(Collected data)
## BEGIN
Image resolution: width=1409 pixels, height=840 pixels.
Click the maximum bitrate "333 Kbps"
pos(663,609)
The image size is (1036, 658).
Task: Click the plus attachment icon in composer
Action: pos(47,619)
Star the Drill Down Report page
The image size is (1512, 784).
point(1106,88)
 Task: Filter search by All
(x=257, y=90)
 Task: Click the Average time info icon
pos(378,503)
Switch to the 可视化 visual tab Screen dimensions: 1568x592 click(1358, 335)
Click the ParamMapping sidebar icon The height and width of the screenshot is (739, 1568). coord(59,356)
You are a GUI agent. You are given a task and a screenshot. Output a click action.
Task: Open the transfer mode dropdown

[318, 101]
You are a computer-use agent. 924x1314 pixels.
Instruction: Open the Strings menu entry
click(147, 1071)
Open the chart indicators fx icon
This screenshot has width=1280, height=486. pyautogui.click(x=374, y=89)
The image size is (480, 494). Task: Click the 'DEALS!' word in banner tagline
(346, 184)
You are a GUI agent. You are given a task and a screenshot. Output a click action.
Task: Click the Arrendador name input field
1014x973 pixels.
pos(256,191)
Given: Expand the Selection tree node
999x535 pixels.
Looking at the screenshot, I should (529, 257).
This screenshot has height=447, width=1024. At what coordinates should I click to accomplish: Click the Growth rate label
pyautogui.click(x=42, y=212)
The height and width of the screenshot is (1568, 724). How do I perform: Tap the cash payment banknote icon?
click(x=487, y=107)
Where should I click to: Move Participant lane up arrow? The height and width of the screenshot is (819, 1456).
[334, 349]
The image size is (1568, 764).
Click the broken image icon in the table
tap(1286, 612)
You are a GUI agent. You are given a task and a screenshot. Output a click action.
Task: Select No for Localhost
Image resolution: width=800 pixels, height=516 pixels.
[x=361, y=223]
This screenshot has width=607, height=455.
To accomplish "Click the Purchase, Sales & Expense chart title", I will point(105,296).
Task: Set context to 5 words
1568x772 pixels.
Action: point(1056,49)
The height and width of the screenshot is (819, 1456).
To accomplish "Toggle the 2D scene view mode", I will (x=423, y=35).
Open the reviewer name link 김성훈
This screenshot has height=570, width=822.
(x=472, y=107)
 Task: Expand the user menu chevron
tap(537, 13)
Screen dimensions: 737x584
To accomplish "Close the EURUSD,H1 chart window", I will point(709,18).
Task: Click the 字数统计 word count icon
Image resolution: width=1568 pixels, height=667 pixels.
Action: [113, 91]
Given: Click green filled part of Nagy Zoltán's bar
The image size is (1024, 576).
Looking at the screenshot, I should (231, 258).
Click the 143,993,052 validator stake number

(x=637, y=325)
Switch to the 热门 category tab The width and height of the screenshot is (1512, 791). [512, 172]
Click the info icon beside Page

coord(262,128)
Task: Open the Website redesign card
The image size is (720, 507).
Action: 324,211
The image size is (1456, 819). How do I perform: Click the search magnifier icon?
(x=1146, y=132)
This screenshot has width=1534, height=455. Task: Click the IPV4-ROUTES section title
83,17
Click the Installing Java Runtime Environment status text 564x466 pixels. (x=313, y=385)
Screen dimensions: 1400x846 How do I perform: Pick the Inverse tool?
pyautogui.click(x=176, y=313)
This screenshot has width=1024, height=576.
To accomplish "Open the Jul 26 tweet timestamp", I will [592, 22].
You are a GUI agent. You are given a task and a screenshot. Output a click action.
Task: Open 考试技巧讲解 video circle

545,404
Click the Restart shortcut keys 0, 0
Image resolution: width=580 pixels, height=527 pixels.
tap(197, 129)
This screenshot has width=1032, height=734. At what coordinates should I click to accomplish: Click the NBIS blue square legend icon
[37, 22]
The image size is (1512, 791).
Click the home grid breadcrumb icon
## END
* _WHAT THE TASK REQUIRES_: Copy out all of the material above line for line, with no changes.

* _SOLUTION TO THE EXERCISE_:
Image resolution: width=1409 pixels, height=840 pixels.
Click the maximum bitrate "333 Kbps"
pos(663,609)
The image size is (1036, 658).
Task: Click the plus attachment icon in composer
Action: pos(47,619)
Star the Drill Down Report page
The image size is (1512, 784).
point(1106,88)
 Task: Filter search by All
(x=257, y=90)
 Task: Click the Average time info icon
pos(378,503)
Switch to the 可视化 visual tab Screen dimensions: 1568x592 click(1358, 335)
Click the ParamMapping sidebar icon The height and width of the screenshot is (739, 1568). coord(59,356)
You are a GUI agent. You are given a task and a screenshot. Output a click action.
Task: Open the transfer mode dropdown

[318, 101]
You are a computer-use agent. 924x1314 pixels.
Instruction: Open the Strings menu entry
click(147, 1071)
Open the chart indicators fx icon
This screenshot has width=1280, height=486. pyautogui.click(x=374, y=89)
The image size is (480, 494). Task: Click the 'DEALS!' word in banner tagline
(346, 184)
You are a GUI agent. You are given a task and a screenshot. Output a click action.
Task: Click the Arrendador name input field
1014x973 pixels.
pos(256,191)
Given: Expand the Selection tree node
999x535 pixels.
Looking at the screenshot, I should (529, 257).
This screenshot has height=447, width=1024. At what coordinates should I click to accomplish: Click the Growth rate label
pyautogui.click(x=42, y=212)
The height and width of the screenshot is (1568, 724). How do I perform: Tap the cash payment banknote icon?
click(x=487, y=107)
Where should I click to: Move Participant lane up arrow? The height and width of the screenshot is (819, 1456).
[334, 349]
The image size is (1568, 764).
Click the broken image icon in the table
tap(1286, 612)
You are a GUI agent. You are given a task and a screenshot. Output a click action.
Task: Select No for Localhost
Image resolution: width=800 pixels, height=516 pixels.
[x=361, y=223]
This screenshot has width=607, height=455.
To accomplish "Click the Purchase, Sales & Expense chart title", I will point(105,296).
Task: Set context to 5 words
1568x772 pixels.
Action: point(1056,49)
The height and width of the screenshot is (819, 1456).
To accomplish "Toggle the 2D scene view mode", I will (x=423, y=35).
Open the reviewer name link 김성훈
This screenshot has height=570, width=822.
(x=472, y=107)
 Task: Expand the user menu chevron
tap(537, 13)
Screen dimensions: 737x584
To accomplish "Close the EURUSD,H1 chart window", I will point(709,18).
Task: Click the 字数统计 word count icon
Image resolution: width=1568 pixels, height=667 pixels.
Action: [113, 91]
Given: Click green filled part of Nagy Zoltán's bar
The image size is (1024, 576).
Looking at the screenshot, I should (231, 258).
Click the 143,993,052 validator stake number

(x=637, y=325)
Switch to the 热门 category tab The width and height of the screenshot is (1512, 791). [512, 172]
Click the info icon beside Page

coord(262,128)
Task: Open the Website redesign card
The image size is (720, 507).
Action: 324,211
The image size is (1456, 819). How do I perform: Click the search magnifier icon?
(x=1146, y=132)
This screenshot has width=1534, height=455. Task: Click the IPV4-ROUTES section title
83,17
Click the Installing Java Runtime Environment status text 564x466 pixels. (x=313, y=385)
Screen dimensions: 1400x846 How do I perform: Pick the Inverse tool?
pyautogui.click(x=176, y=313)
This screenshot has width=1024, height=576.
To accomplish "Open the Jul 26 tweet timestamp", I will [592, 22].
You are a GUI agent. You are given a task and a screenshot. Output a click action.
Task: Open 考试技巧讲解 video circle

545,404
Click the Restart shortcut keys 0, 0
Image resolution: width=580 pixels, height=527 pixels.
tap(197, 129)
This screenshot has width=1032, height=734. At what coordinates should I click to accomplish: Click the NBIS blue square legend icon
[37, 22]
The image size is (1512, 791).
Click the home grid breadcrumb icon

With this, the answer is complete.